Even if a storm blows soybean rust spores in, “they'll have to land on a susceptible host, the environment must be right for the disease to proliferate and those conditions need to continue for a while,” says Terry Kirkpatrick, Extension plant pathologist. “Our climate is another barrier for soybean rust to overcome. Really, any spores would have to hit during a three-month window. Spores would need to land in April or May to cause us a problem. All those factors increase the odds in our favor.”
If Asian soybean rust does come in, though, over the short term “we'll be beholden to fungicides,” says Coker. “We have no resistant varieties yet. And if rust does come here, we're hoping it will be a spotty, sporadic problem. We just don't have enough fungicide to spray every soybean acre in the United States twice. The supply just isn't available.”
Reasons for concern
Asian soybean rust, a prolific foliar disease, is very yield-limiting (depending on what growth stage the crop is in when the disease hits, yield can drop between 20 and 80 percent) if it isn't treated quickly, timely and properly. While there are fungicides that can be used, the disease must be identified first.
There are a number of soybean diseases that could easily be confused with Asian soybean rust — many foliar diseases look similar, says Cartwright.
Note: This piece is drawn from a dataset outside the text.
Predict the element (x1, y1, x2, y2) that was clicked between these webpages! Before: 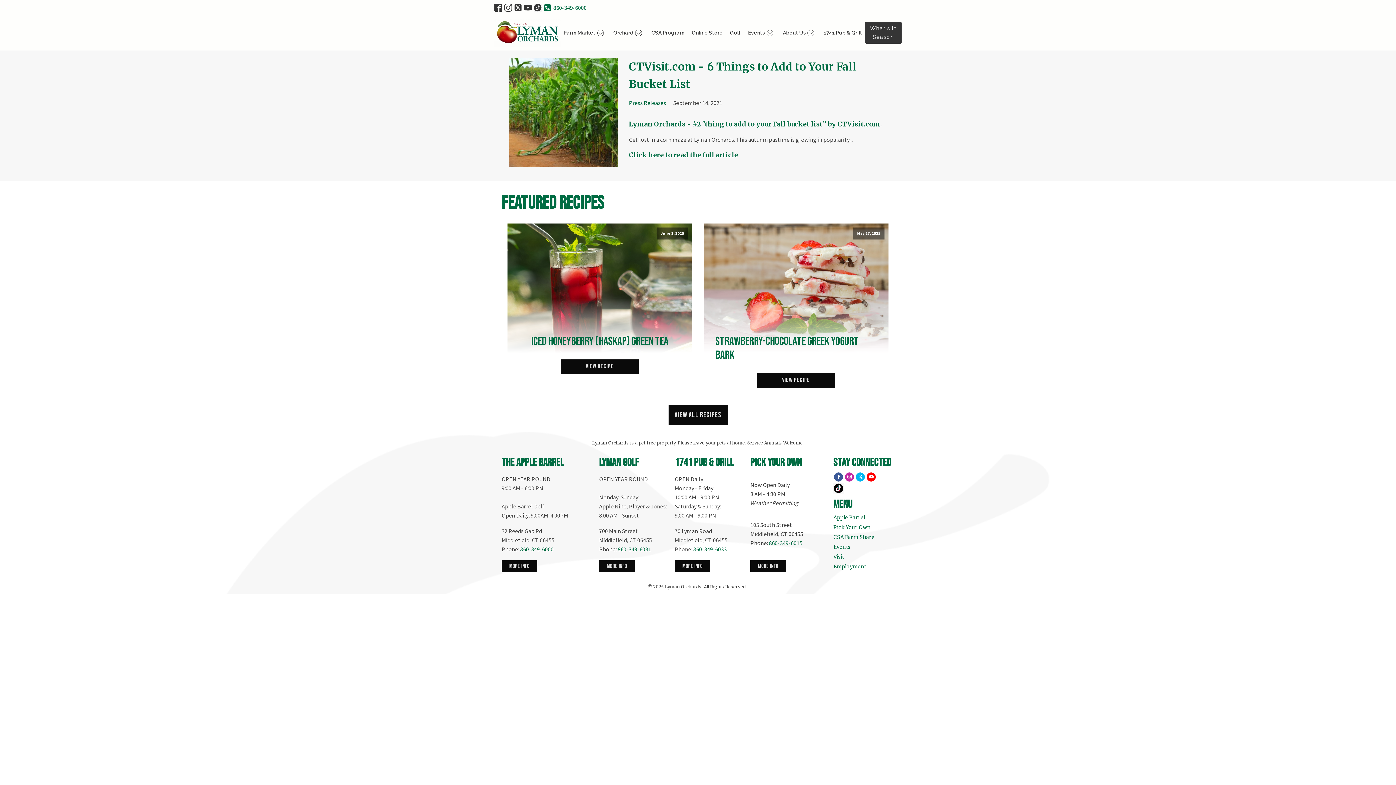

For that reason, no matter what's seen or diagnosed in the field or state labs, “we won't have (Asian soybean rust) until the USDA lab in Beltsville, Md., says we have it. This is being done to avoid the rumors and potential mistakes in diagnosis.”
Working group members have also been told that the secretary of agriculture doesn't want to be informed of a soybean rust discovery through the media. If it shows up, she wants to tell the media herself.
Cartwright doesn't mind: “There are scientific reasons for this. Many of these diseases are difficult to identify because they look so similar. There needs to be a central location to make a confirmation.”
Last summer Arkansas went through an exercise to see how viable the lab setup is. To simulate the problem, one of the state's county Extension offices was sent a photograph of soybean rust. From that point, the photograph was handled as if it were a living plant sample.
“We found that within 24 hours that sample had left the county office, had been shipped and had been confirmed as soybean rust in Beltsville,” says Coker. “We had a confirmation in less than a day — that's fast and should make everyone feel better.”
Training is now being set up for county Extension agents and consultants. As the state plan develops, such training will be crucial.
“Coming together like this is important, but we don't have enough support yet,” says Lim. “Once people understand what we're trying to do — stop a potentially devastating epidemic — they'll understand why we need funding.”
The aforementioned training for county agents and others in the field is planned, says Cartwright. “But there's expense involved, and we need to find additional funding to prepare for this potential problem. It turns out that much of the (soybean rust) education and research dollars have flowed into the Midwest, where the majority of soybean acres are.”